Reescribir la narrativa personal
El primer obstáculo suele ser la historia que nos contamos sobre el pasado. Después de muchos años, el divorcio no es solo un final, sino una página en blanco que, sin darnos cuenta, hemos llenado de dudas. En mi caso, me costó aceptar que el fracaso no definía mi capacidad de amar. Un ejercicio sencillo que me ayudó fue escribir una carta a mi “yo” de hace diez años, describiendo lo que había aprendido y lo que ahora valoraba. Esa carta se convirtió en un espejo donde vi mis fortalezas y, lo más importante, mi capacidad de reinventarme. Cuando cambiamos la narrativa interna, la autoestima se estabiliza y el miedo a ser juzgado pierde fuerza.
Redescubrir el placer de salir sin presión
Volver a las citas no tiene por qué ser una maratón de eventos perfectos. La presión de “encontrar pareja” a menudo nos lleva a elegir actividades que no nos representan. Yo empecé por retomar hobbies que había abandonado: clases de cocina, caminatas por el parque y clubes de lectura. Allí, las conversaciones surgían de forma natural, sin la etiqueta de “cita”. Al enfocarnos en lo que nos gusta, atraemos a personas con intereses afines y, lo mejor, reducimos la ansiedad porque la atención está puesta en la experiencia, no en el resultado romántico.
Construir una autoestima a prueba de dudas
La autoestima post‑divorcio se ve golpeada por la autocrítica y el miedo al rechazo. Una técnica que me funcionó fue el “registro de logros”. Cada día anotaba tres cosas que había hecho bien, por pequeñas que parecieran: haber preparado una cena, haber respondido a un mensaje sin postergar, haber salido a caminar. Con el tiempo, esos pequeños triunfos formaron una base sólida que contrarrestó los pensamientos negativos. Además, rodearse de personas que celebran tus avances –amigos, familia, grupos de apoyo– refuerza esa percepción positiva y te recuerda que mereces una relación saludable.

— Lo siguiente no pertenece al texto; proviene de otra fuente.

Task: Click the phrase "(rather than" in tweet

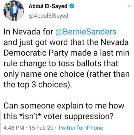Action: coord(108,74)
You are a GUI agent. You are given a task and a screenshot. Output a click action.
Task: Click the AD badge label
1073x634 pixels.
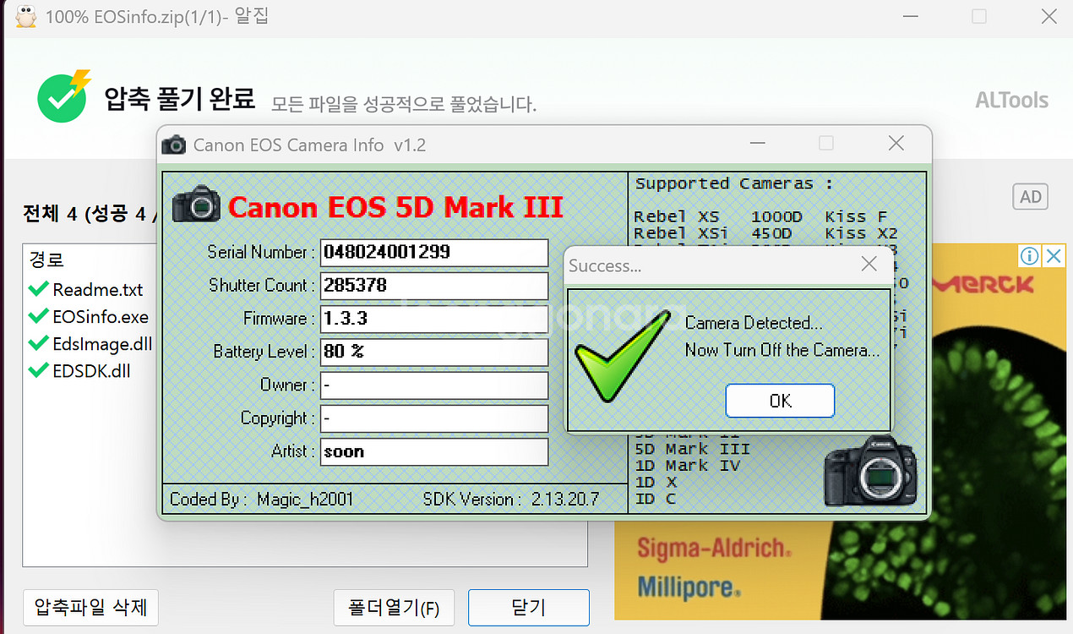(1030, 197)

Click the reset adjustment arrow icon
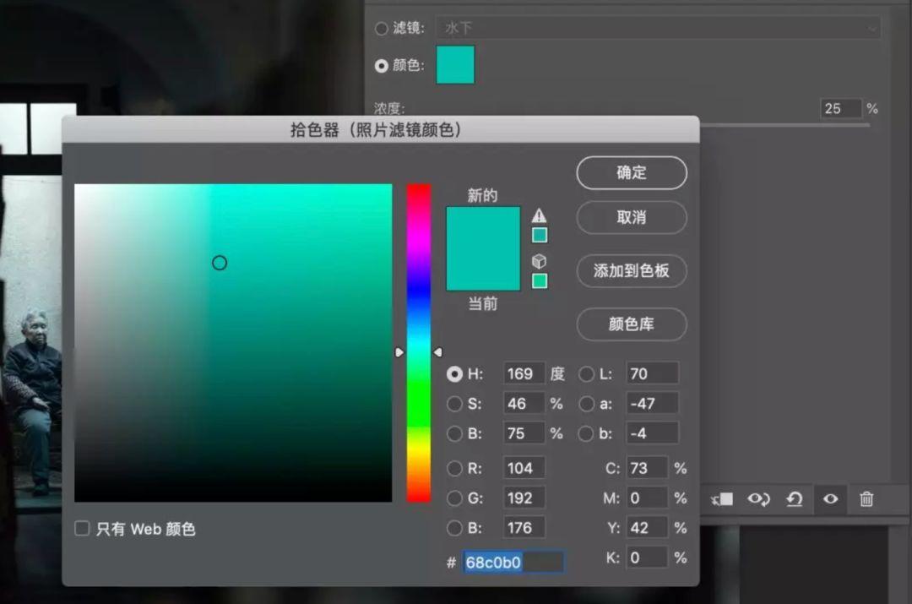pos(793,499)
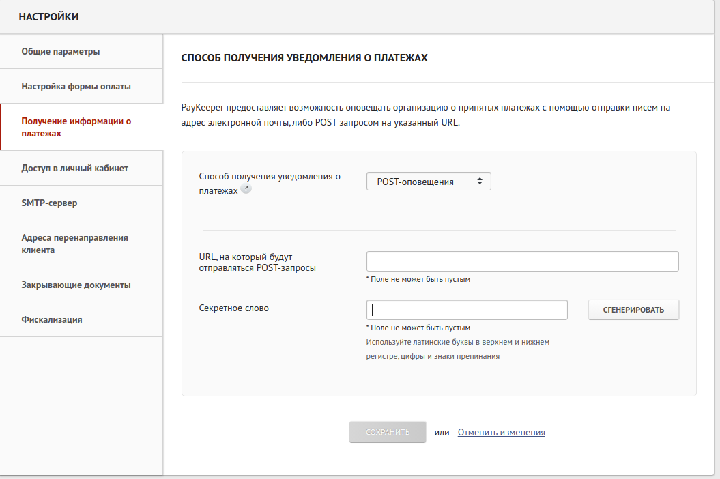Switch to Настройка формы оплаты tab
720x479 pixels.
tap(76, 87)
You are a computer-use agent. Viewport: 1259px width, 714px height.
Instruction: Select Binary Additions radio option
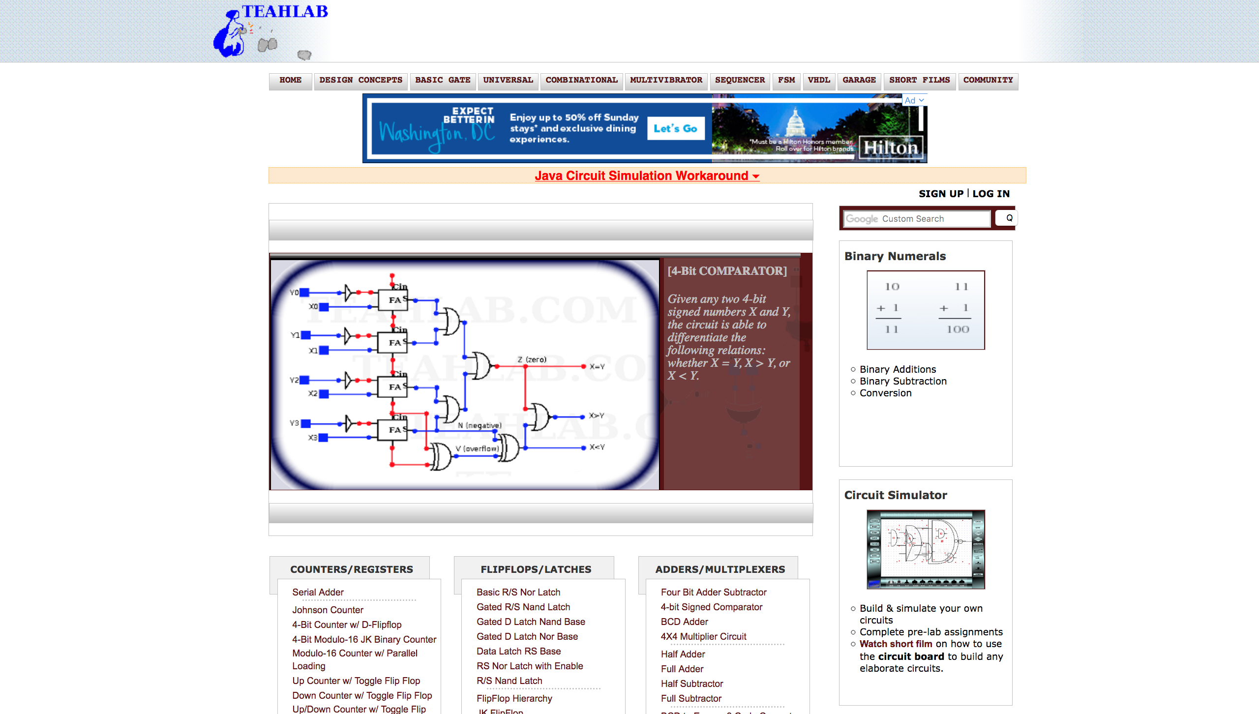[853, 368]
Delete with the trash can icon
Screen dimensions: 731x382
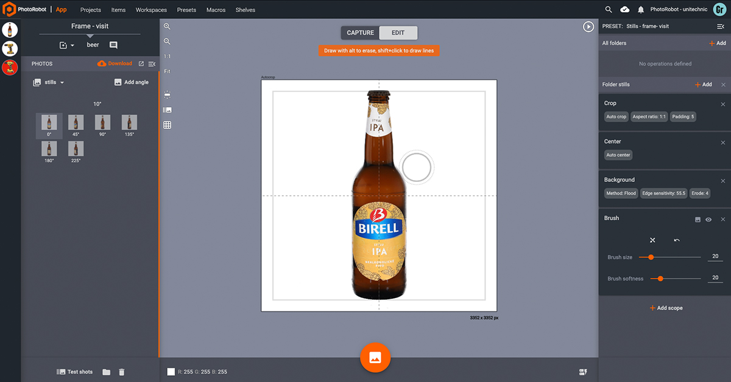tap(122, 372)

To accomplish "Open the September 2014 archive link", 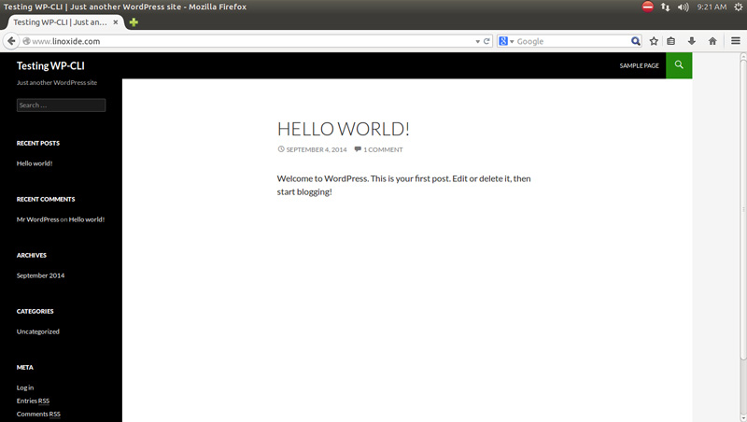I will click(x=40, y=275).
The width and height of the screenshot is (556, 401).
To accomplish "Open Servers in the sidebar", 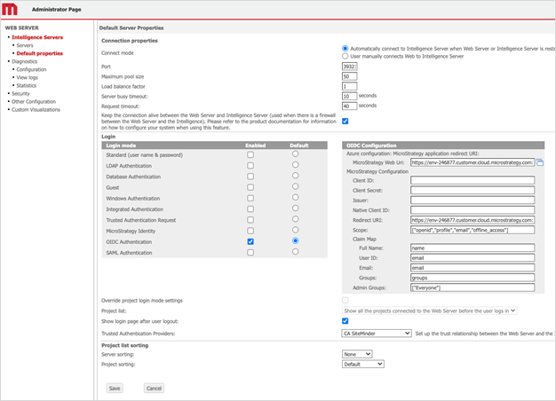I will click(x=24, y=45).

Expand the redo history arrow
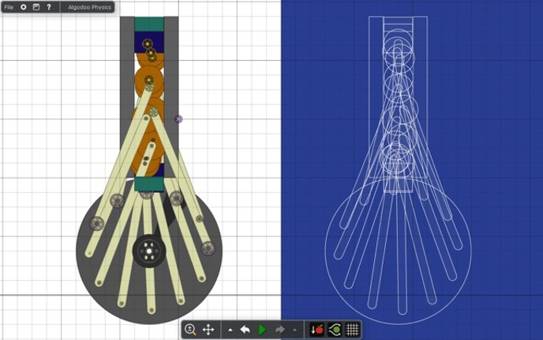294,330
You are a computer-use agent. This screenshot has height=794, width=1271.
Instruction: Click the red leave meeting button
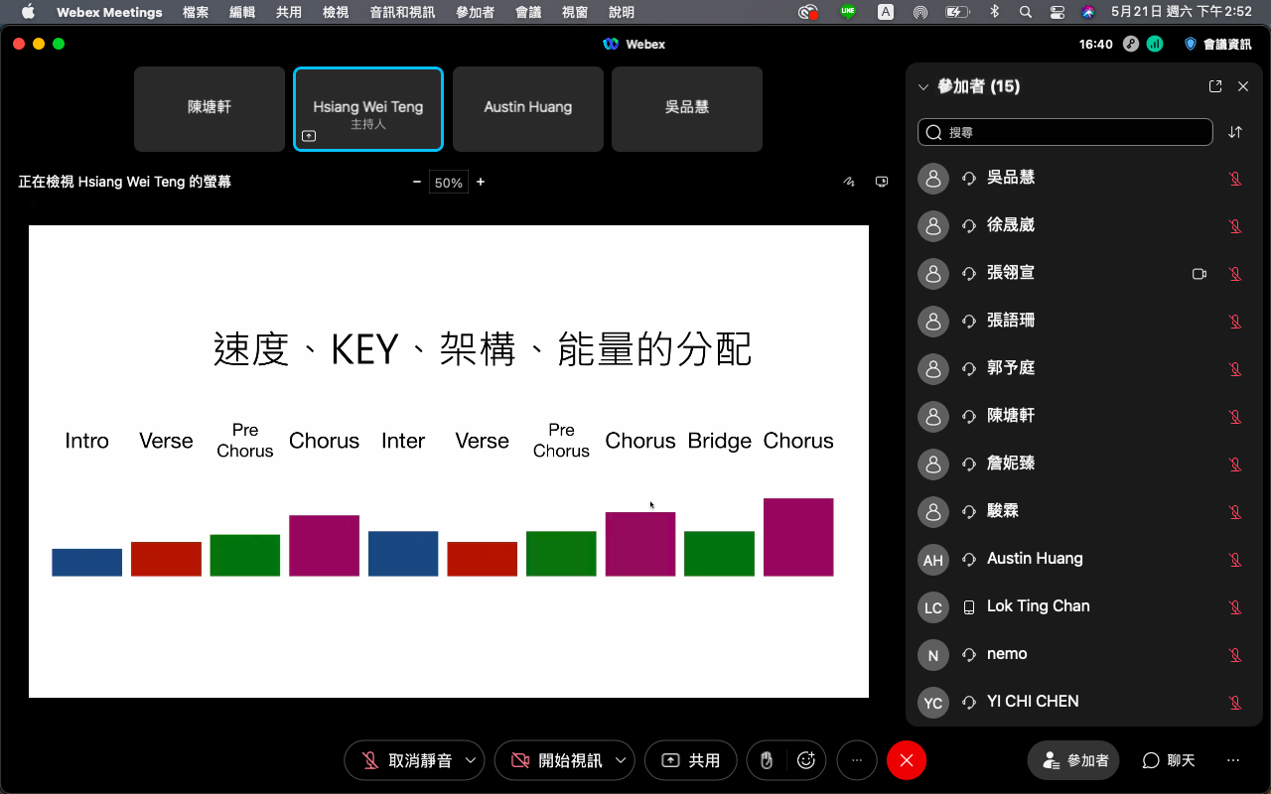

Diseñar una estrategia de citas consciente
No se trata de lanzar miles de mensajes, sino de crear un plan que se alinee con tus valores. Yo definí tres criterios esenciales: intereses compartidos, disponibilidad emocional y sentido del humor. Con esa lista, filtré perfiles en apps y sitios de encuentros, evitando perder tiempo en conexiones superficiales. También establecí límites claros: si una conversación no fluía en la primera semana, la cerraba sin culpa. Esta estrategia me permitió centrarme en encuentros que realmente tenían potencial, reduciendo la frustración y aumentando la confianza en cada nueva interacción.